Idealnya sebuah keluarga memang berkumpul, secara fisik dan batin. Atau, paling tidak, lebih banyak berkumpulnya ketimbang berpisah. Bukankah dulu kita sepakat menikah agar bisa senantiasa bersama-sama?
Sayangnya, kenyataan hidup tak selalu sesuai dengan keinginan. Meminta pasangan meninggalkan pekerjaannya dan mencari pekerjaan baru di kota yang sama dengan Anda, jelas tak semudah membalik telapak tangan. Apalagi bila pekerjaan itu memberi penghasilan yang memuaskan –yang belum tentu diperoleh dengan mudah di tempat lain-- atau dianggap sebagai suatu achievement yang membanggakan. “Kalau keadaan tidak atau belum memungkinkan untuk diubah, mau tak mau kita harus berdamai dengan kenyataan,” saran Ira Puspitawati, psikolog dari Universitas Gunadarma, Depok, yang belum lama ini sempat berpisah lama dengan suami dan kedua anaknya saat ia mengambil program S3 di Prancis.
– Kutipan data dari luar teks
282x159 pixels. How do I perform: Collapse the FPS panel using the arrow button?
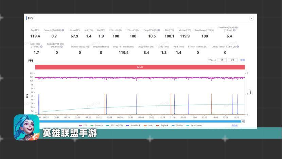coord(251,18)
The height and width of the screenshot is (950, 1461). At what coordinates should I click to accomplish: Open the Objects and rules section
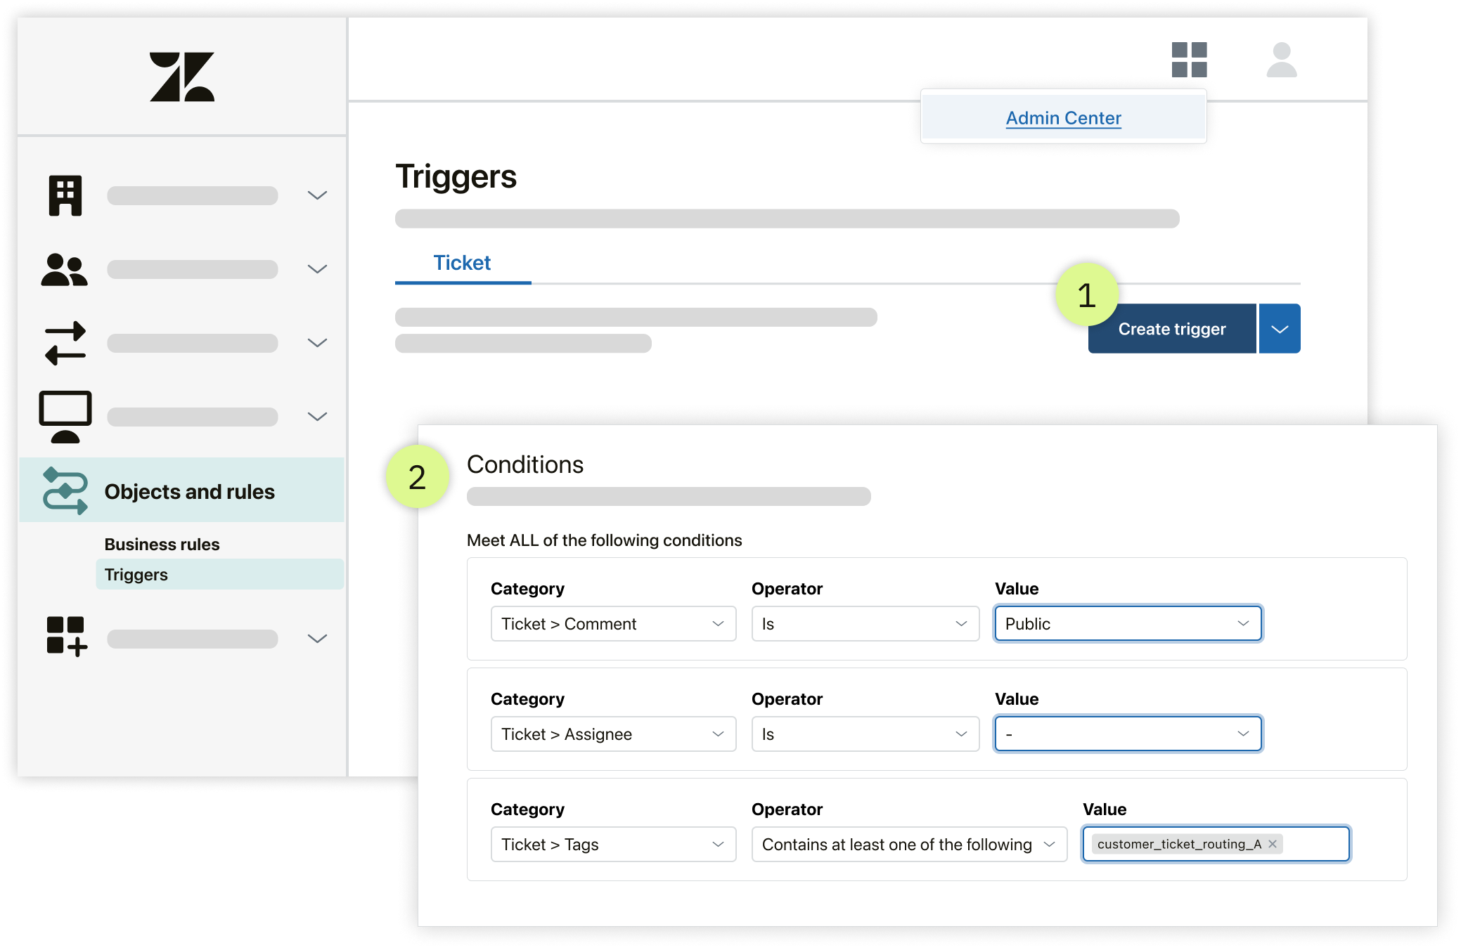coord(193,490)
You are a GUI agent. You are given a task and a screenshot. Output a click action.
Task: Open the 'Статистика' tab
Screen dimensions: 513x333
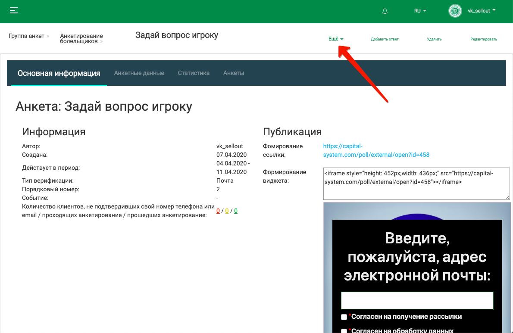click(194, 73)
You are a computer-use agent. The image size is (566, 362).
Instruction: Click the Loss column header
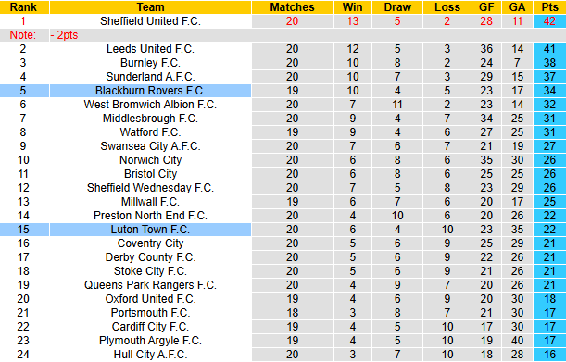(x=447, y=7)
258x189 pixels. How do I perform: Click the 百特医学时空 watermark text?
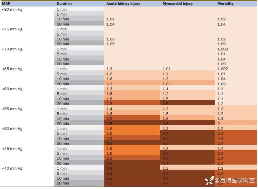[x=235, y=180]
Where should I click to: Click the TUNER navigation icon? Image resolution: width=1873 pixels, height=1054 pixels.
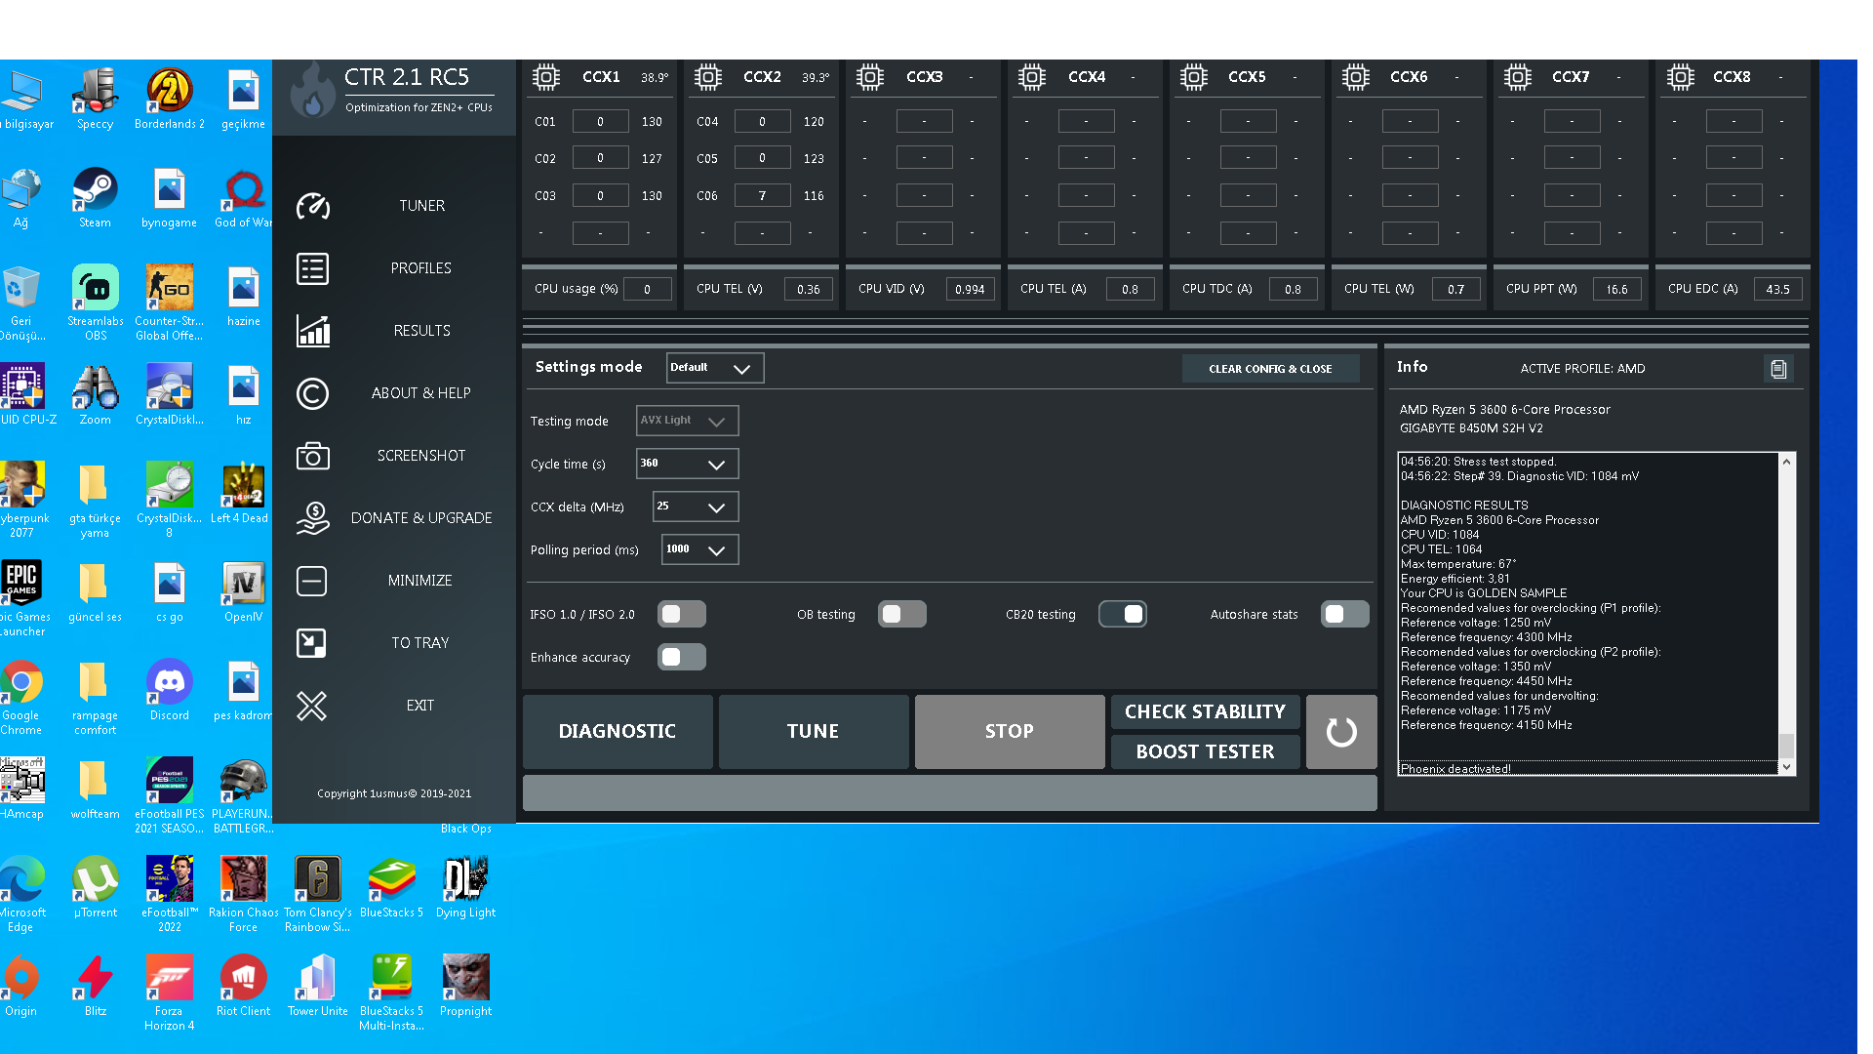[x=312, y=206]
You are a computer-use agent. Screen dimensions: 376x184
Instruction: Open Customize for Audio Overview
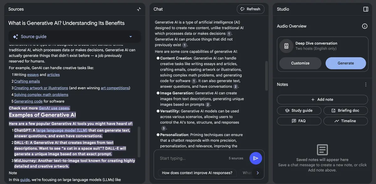point(300,63)
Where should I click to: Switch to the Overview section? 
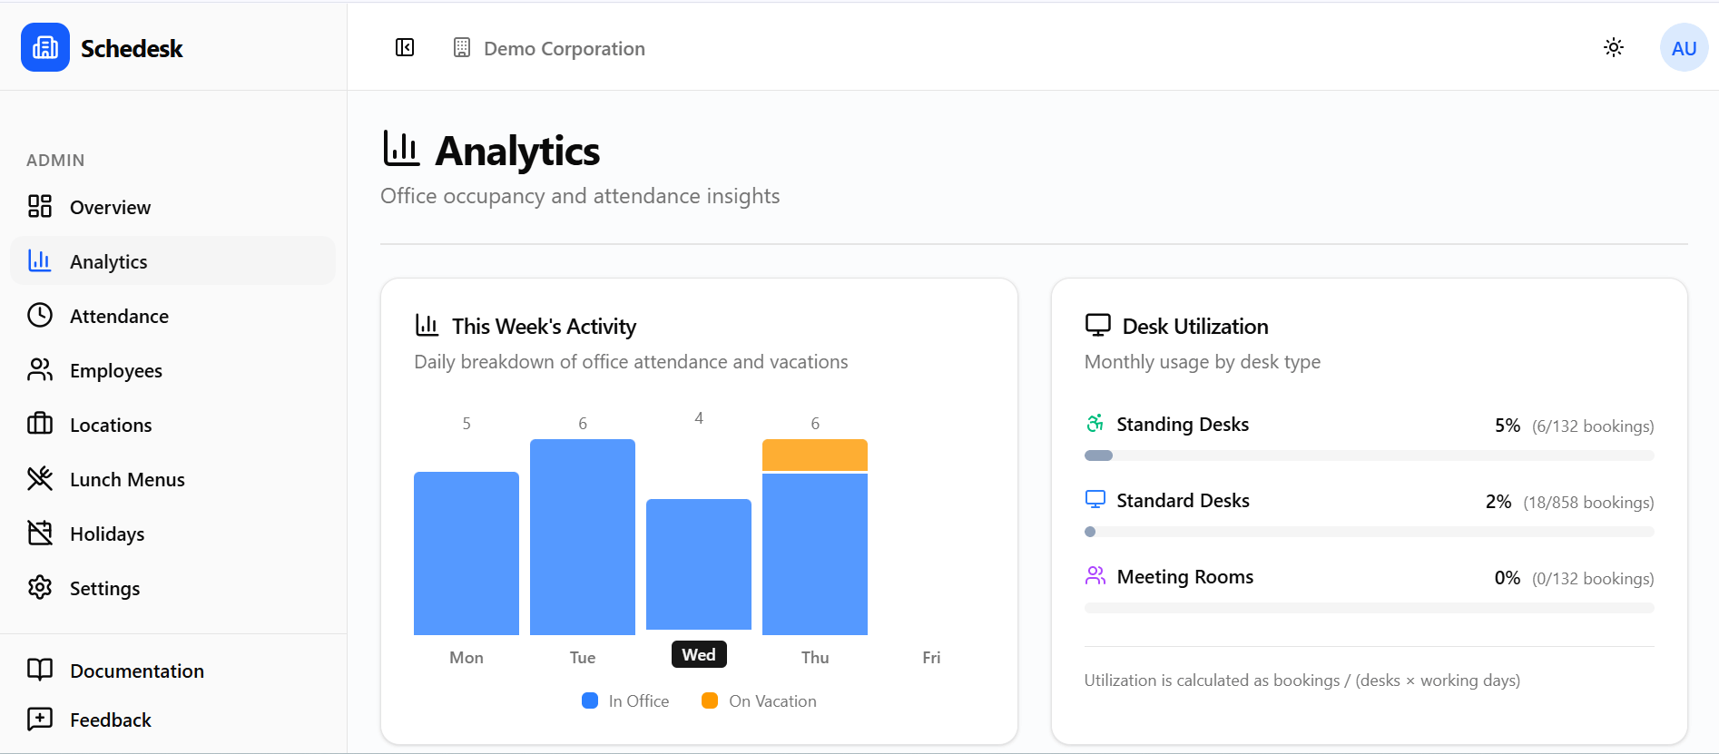click(110, 207)
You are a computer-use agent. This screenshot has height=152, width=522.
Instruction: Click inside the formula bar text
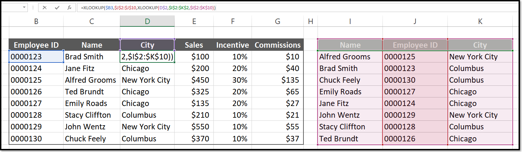298,7
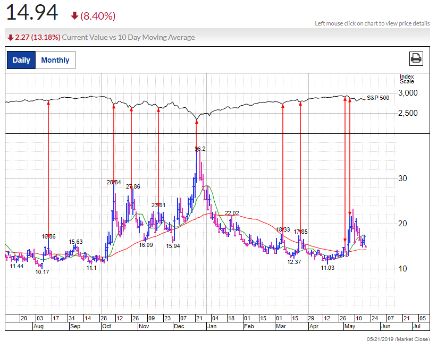Click the 36.2 peak price label
This screenshot has width=437, height=341.
(x=200, y=149)
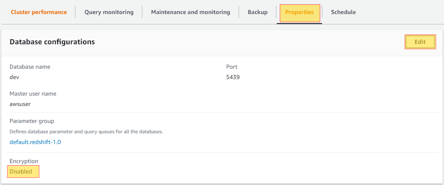Open the default.redshift-1.0 parameter group link
This screenshot has width=444, height=185.
[35, 142]
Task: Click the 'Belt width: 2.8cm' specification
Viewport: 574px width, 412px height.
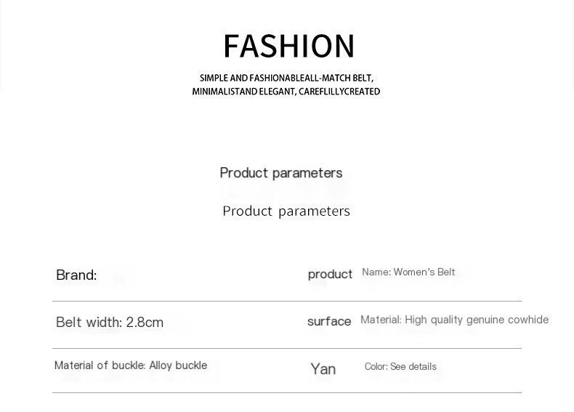Action: (x=110, y=323)
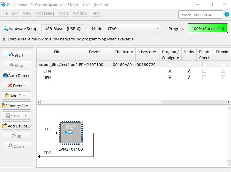Enable Blank-Check for test1.pof row

(x=204, y=64)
Namun, 'berdamai' dalam hal ini bukan berarti kita hanya membiarkan hal-hal yang mengganjal perasaan itu terus berlangsung. “Bila selama ini istri merasa diperlakukan tak adil karena suami lebih banyak bersantai selagi libur, harus dibuat komitmen ulang. Idealnya komitmen dibuat sejak awal, tapi lebih baik terlambat daripada tidak sama sekali, mengingat kehidupan perkawinan bukan berlangsung sementara,” Ira menyarankan.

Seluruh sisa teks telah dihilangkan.